Italy’s first game would be against Chile which was back from international exile after being banned from entering the 1990 and 1994 tournaments. The Chilean side featured an exciting side led from the front by the star strikers Ivan Zamorano and Marcelo Salas who were both in red hot form. With Del Piero struggling with an injury suffered in the Champions League final Baggio was given a starting role in a huge gamble by Maldini risking the wrath of the fickle Italian press. Italy struck first in the match in Bordeaux with Vieri scoring in the first half after a long ball was expertly flicked in to his path by Baggio but goals from the brilliant Salas on either side of half time had Chile up 2-1 and on course for an upset.
Baggio never wavered during the match though. Pippo Inzaghi was subbed on for Vieri as he and Baggio looked to find a way to unlock the Chilean defence. With minutes to go Baggio collected the ball wide and attempted to chip the ball to the far post where Inzaghi was hoping to lash on to the cross and equalise if he in fact managed to evade the Chilean defenders in the box. The ball smacked straight in to the hand of Baggio’s Chilean marker and a (some would say dubious) penalty was given for hand ball.
Who would take the penalty? Who else could it be. After a brief moment of reflection in which he looked both 100% Zen and a little boy lost taking stock of the situation Baggio took the ball and placed it on the spot. At the time on the SBS coverage the dearly departed commentator Paul Williams commented that ‘every journalist had their pen poised’ as Baggio struck the ball low and to keeper’s right to equalise for Italy and be the man once again. A momentous and wonderful moment for Baggio and those who adored him. When later asked about that spot kick he said he killed the ghost of 94 when he scored.

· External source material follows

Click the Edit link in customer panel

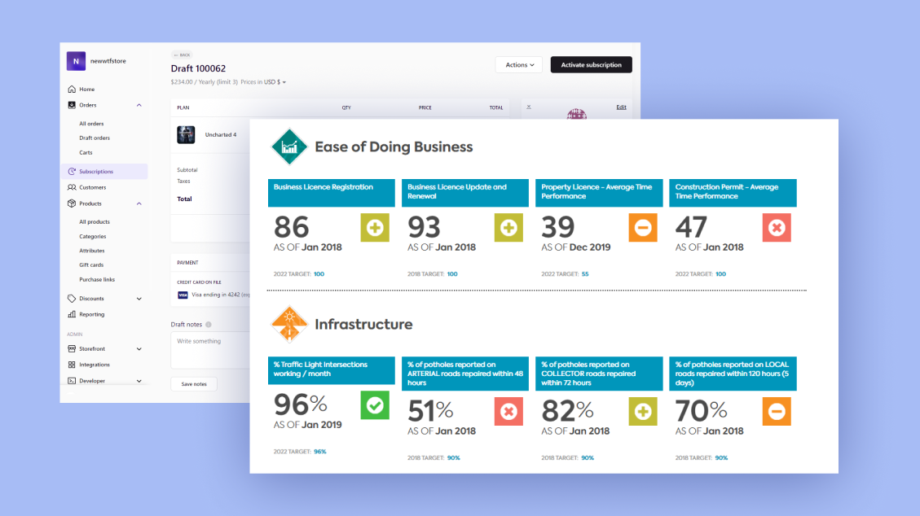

Later in the tournament at the quarter final stage Baggio (who had scored again and was like a new man) would again be relied upon from the penalty spot in a dramatic shootout with France. With the Stade De France ringing with whistling and boos Baggio coolly slotted the penalty and gave a sly wink and smile to the crowd as he gave them a ‘shhhhh’ motion with his finger pressed to his lips. Italy would of course lose that penalty shoot out but Baggio’s spot kick in the first game against Chile was indeed a memorable moment.
Many see that game was the usual ho hum game from Italy having one of their usual slow starts but to those who had felt for Baggio it was much more than that. It was even an advertisement for Johnny Walker Whiskey.